A freight forwarder and former President of National Association of Government Approved Freight Forwarders (NAGAFF), Dr. Eugene Nweke, disclosed to our correspondent that in the past one year, most of the multinational shipping lines operating in Nigeria had incorporated local imports clearance desks to handle their cargoes and logistics activities across the ports. The idea, according to Nweke, was to ensure that they handle most of the clearing jobs involving consignments brought to Nigeria. To ensure that they succeed, the former NAGAFF boss said that Nigerian importers were currently being lobbied to sign up end-to-end logistics services with them. With this arrangement, Nweke pointed out that importers would simply accord the clearing right to the shipping lines as soon as the goods arrive Nigerian shores.

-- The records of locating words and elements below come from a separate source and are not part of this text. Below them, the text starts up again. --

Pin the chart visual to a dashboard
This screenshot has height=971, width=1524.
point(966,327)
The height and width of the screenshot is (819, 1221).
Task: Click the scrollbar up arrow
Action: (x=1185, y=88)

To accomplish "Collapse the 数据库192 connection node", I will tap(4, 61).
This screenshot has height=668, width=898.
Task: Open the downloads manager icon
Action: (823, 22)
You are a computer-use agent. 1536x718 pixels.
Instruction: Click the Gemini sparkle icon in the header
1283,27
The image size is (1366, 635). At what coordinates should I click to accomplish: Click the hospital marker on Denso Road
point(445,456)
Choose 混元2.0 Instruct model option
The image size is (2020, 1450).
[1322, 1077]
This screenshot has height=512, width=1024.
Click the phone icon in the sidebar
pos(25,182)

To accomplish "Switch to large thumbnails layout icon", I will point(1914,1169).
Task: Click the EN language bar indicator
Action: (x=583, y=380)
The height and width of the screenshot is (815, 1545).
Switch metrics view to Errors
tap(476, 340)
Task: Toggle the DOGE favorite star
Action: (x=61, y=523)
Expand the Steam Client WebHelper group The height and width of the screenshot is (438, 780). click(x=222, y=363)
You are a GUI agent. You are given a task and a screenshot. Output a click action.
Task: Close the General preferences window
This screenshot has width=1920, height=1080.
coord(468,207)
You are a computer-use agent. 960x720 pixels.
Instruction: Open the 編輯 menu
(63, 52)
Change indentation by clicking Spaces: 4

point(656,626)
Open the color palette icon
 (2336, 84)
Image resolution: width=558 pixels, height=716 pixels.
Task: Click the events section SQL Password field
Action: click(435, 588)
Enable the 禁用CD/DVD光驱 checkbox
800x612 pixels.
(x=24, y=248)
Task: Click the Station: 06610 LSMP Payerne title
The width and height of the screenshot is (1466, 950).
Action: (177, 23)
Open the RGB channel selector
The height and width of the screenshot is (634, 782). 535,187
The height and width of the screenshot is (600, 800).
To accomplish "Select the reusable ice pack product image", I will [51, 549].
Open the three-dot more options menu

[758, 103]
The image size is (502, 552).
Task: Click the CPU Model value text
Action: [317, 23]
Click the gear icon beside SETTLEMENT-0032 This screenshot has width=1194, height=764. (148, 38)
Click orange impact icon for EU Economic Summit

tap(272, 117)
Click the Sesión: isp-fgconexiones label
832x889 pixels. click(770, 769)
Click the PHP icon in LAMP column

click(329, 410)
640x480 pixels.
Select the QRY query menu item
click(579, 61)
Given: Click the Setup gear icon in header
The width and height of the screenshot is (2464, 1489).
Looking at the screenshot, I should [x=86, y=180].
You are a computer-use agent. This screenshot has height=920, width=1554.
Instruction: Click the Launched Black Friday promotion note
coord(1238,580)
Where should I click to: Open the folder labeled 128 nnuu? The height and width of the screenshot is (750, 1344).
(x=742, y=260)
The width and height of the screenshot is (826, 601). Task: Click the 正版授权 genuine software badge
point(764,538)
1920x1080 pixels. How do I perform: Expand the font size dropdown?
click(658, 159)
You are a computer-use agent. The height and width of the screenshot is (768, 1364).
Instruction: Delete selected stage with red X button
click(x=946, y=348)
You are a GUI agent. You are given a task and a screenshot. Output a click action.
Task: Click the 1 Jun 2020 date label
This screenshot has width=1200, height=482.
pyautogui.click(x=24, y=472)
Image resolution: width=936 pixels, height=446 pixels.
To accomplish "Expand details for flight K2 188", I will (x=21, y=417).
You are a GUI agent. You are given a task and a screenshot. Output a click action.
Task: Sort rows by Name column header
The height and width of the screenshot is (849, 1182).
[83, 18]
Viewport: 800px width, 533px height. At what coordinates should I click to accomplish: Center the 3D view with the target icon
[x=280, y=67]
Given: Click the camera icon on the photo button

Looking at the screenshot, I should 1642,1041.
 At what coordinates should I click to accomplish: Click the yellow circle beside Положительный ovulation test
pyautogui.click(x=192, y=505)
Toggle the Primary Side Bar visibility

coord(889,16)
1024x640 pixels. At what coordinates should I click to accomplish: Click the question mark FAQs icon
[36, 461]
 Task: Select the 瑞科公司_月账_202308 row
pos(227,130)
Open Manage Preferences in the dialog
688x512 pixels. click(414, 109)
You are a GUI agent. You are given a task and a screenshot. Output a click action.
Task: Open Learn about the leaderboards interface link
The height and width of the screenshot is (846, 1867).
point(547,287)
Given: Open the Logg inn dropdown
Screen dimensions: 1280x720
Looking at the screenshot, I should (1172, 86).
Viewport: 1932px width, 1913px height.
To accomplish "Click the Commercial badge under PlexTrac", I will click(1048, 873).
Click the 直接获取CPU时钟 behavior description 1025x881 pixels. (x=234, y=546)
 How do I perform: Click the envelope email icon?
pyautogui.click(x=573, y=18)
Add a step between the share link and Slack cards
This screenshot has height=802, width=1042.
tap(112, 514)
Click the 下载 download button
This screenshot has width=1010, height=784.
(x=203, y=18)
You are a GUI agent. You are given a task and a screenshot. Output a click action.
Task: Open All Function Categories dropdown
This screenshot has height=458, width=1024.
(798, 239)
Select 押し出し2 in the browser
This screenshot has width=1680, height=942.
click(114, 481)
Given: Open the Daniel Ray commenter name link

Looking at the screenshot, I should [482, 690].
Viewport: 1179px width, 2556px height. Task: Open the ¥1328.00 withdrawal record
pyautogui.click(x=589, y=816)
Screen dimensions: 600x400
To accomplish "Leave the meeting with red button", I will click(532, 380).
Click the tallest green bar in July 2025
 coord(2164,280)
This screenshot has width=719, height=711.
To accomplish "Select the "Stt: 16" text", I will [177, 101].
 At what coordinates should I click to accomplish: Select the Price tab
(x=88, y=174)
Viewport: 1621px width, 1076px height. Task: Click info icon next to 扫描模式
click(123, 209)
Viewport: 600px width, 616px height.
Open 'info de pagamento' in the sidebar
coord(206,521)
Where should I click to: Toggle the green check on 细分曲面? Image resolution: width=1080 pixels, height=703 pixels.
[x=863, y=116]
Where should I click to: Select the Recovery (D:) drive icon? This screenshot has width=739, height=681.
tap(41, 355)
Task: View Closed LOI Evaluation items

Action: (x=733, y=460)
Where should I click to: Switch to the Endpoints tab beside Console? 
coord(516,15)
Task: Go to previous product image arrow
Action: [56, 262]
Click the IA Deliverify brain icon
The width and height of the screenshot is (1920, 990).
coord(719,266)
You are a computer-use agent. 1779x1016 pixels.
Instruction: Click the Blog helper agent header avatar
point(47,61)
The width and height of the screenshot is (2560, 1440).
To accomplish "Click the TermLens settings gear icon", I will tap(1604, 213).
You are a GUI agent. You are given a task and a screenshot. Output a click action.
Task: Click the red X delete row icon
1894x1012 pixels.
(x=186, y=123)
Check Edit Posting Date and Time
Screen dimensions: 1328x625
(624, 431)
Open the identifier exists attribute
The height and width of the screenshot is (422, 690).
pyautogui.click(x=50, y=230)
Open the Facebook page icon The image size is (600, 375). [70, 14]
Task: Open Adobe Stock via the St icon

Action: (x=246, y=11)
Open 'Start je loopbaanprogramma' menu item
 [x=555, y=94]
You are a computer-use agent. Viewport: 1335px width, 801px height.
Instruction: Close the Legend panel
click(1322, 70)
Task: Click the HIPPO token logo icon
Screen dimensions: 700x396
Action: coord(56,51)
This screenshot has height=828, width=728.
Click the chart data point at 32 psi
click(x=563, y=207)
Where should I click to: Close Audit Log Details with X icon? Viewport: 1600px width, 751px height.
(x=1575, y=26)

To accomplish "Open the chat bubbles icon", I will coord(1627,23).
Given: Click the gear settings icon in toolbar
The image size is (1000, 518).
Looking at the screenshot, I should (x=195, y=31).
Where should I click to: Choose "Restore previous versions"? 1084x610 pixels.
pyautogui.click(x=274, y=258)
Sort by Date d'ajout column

However, the implication of this move, according to him, was that Nigerian freight forwarders may have no jobs or limited jobs to handle as far as clearing services were concerned. He disclosed further that some of the shipping lines were even threatening the importers to sign up the endto- end logistics services for obvious reasons. With this, the freight forwarder explained that the worst business practice appears to be evolving in the nation’s ports industry, making the multinational shipping lines to sideline and dislodge Nigerian freight forwarders from their professional practice of clearing goods. Nweke noted that this was what happened in Kenya where shipping lines were currently involved in clearing of goods for owners of cargoes they brought into that country.

He said: “It has become a common practice in our cargo clearance and logistics space for shipping lines to designate local imports clearance outfit (desk/unit) sending email or Whatsapp messages asking your clients to allow them clear and deliver the consignment to their warehouses at a most considerate cost and speed.

Initially, this is a common practice with groupage importation, but has since migrated to the full container load (FCL) importations. “The port scenario as at today shows that out of every 20 clearing firms, only five are directly having jobs and who sublet to another five agents, while the other 10 are without jobs.

They will always believe that jobs are scanty or that importation has reduced. Unfortunately, they never take time to ask, if job is truly too scanty, how come the Customs revenue are soaring and ships stemmed to all bonded terminals, without recourse? “My concern is sooner or later, as it is happening in Kenya, merger and acquisition will be a novel in our industry and by then the number of job losses would be unbelievable. In Kenya, neither the port economic regulator, nor the Shippers Council or the consumers regulatory agencies were able to stop the development due to the shipping lines’ stakes in merger and re-acquisitions. “I believe it is no longer story that between the practitioners and the designated imports clearance units that there is no form of level playing fields, they enjoy immediate cargo lifting from the ports for a later financial reconciliations and are also accorded reasonable preference even among most of the Customs operational area commands on ground of corporate status.

“However, the bigger concern is the freight forwarders’ participation and break-even in the on-going AfCTA implementation regime, especially so in the face of possible merger and acquisition.” Nweke said that the biggest problem now was that freight forwarders were currently divided and therefore would be ill-equipped to fight against this scenario. He feared that the shipping lines may resort sponsoring more crisis among the customs agents associations to remain divided on common issues and therefore unable to come fight them. He added: “The ugly situation being that the freight forwarding associations are still divided along nomenclature ground while the oldest association, ANLCA is still neck dip in leadership crisis.” Nweke said that time had come for all freight forwarders to do everything to unite to be able to fight a common course. “The need to make haste while the sun shines cannot be over emphasized,” he said. In the case of Kenya, it was gathered that clearing firms were currently suffering risk of closure as shipping lines are now involved in clearing for importers in that country.